Copy out, with no changes, the items starting at the line containing "Identify the location of Restore" and ending with the line containing "center [1321, 57].", both lines included.

[START]

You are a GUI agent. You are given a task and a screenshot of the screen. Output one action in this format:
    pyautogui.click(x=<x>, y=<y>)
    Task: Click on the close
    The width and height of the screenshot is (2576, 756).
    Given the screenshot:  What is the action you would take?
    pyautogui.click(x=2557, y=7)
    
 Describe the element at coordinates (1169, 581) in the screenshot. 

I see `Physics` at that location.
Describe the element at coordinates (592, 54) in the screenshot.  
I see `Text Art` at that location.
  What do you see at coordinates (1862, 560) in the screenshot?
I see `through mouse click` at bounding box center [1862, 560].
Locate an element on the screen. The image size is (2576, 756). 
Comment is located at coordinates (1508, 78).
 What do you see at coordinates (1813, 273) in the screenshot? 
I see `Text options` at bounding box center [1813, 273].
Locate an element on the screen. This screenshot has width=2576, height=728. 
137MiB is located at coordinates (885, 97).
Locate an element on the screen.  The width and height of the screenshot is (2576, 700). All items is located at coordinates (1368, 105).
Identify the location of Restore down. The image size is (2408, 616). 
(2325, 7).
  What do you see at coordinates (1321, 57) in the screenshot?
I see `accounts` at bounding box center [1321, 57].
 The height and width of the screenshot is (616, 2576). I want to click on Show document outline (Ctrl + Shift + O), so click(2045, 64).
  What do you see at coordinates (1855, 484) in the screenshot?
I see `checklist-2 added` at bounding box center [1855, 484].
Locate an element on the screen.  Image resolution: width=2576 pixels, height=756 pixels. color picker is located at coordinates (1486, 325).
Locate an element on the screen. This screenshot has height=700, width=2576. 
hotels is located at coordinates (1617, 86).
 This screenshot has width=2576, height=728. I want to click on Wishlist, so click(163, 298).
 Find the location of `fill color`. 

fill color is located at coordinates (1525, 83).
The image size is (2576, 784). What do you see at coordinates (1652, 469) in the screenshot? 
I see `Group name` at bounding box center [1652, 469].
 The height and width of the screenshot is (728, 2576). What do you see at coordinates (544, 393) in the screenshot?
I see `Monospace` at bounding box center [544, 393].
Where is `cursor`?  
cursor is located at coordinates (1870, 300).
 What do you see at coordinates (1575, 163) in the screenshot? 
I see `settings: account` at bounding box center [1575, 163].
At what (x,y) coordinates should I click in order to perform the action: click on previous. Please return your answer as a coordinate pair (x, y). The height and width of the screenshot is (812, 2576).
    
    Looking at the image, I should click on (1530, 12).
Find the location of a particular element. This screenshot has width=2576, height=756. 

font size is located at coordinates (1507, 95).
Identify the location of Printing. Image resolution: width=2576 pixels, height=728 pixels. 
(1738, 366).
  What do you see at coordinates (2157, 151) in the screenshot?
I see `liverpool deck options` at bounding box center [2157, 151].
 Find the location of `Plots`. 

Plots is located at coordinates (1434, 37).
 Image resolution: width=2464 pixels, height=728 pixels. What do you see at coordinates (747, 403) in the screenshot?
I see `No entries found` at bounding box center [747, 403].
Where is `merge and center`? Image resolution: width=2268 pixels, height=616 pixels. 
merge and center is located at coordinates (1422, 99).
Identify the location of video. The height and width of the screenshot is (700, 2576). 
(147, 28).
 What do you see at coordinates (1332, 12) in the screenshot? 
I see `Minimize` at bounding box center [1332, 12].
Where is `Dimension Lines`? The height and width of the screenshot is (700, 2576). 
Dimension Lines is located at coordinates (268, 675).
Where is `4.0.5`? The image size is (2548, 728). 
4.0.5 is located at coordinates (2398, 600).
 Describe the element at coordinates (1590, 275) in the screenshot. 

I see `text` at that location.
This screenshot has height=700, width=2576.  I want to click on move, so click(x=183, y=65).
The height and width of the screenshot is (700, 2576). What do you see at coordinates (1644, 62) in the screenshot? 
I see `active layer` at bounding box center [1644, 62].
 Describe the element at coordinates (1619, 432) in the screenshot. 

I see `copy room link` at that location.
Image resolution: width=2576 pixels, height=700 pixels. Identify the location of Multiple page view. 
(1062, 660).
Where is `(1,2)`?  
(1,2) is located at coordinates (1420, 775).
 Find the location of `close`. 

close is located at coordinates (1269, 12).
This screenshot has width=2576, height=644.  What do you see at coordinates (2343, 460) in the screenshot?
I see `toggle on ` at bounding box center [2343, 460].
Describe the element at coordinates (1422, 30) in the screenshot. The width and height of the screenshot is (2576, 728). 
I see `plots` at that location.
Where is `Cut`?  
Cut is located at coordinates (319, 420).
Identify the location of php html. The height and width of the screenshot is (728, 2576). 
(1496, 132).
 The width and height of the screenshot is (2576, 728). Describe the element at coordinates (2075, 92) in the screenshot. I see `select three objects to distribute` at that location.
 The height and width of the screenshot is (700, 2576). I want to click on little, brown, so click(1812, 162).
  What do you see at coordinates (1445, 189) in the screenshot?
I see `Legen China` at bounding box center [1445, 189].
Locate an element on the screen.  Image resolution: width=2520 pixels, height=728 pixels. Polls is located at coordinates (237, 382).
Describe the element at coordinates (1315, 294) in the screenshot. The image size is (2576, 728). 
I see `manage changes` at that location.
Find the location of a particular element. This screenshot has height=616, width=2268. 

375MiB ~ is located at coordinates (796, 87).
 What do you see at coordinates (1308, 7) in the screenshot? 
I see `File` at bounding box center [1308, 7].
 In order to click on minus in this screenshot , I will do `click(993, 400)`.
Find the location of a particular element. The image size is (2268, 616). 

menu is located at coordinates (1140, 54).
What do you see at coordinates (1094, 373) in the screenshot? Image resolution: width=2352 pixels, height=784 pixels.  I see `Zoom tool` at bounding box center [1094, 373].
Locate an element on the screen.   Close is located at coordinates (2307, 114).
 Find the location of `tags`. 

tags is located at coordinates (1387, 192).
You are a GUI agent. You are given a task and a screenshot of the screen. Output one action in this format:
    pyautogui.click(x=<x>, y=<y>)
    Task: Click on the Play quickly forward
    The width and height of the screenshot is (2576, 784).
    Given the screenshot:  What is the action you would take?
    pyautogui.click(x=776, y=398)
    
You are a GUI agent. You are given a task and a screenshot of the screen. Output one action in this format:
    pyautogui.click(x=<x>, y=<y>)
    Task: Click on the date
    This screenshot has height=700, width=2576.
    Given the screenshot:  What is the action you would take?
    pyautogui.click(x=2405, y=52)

[END]

## Finished task
Identify the location of Restore down. The image size is (2408, 616). 
(2325, 7).
  What do you see at coordinates (1321, 57) in the screenshot?
I see `accounts` at bounding box center [1321, 57].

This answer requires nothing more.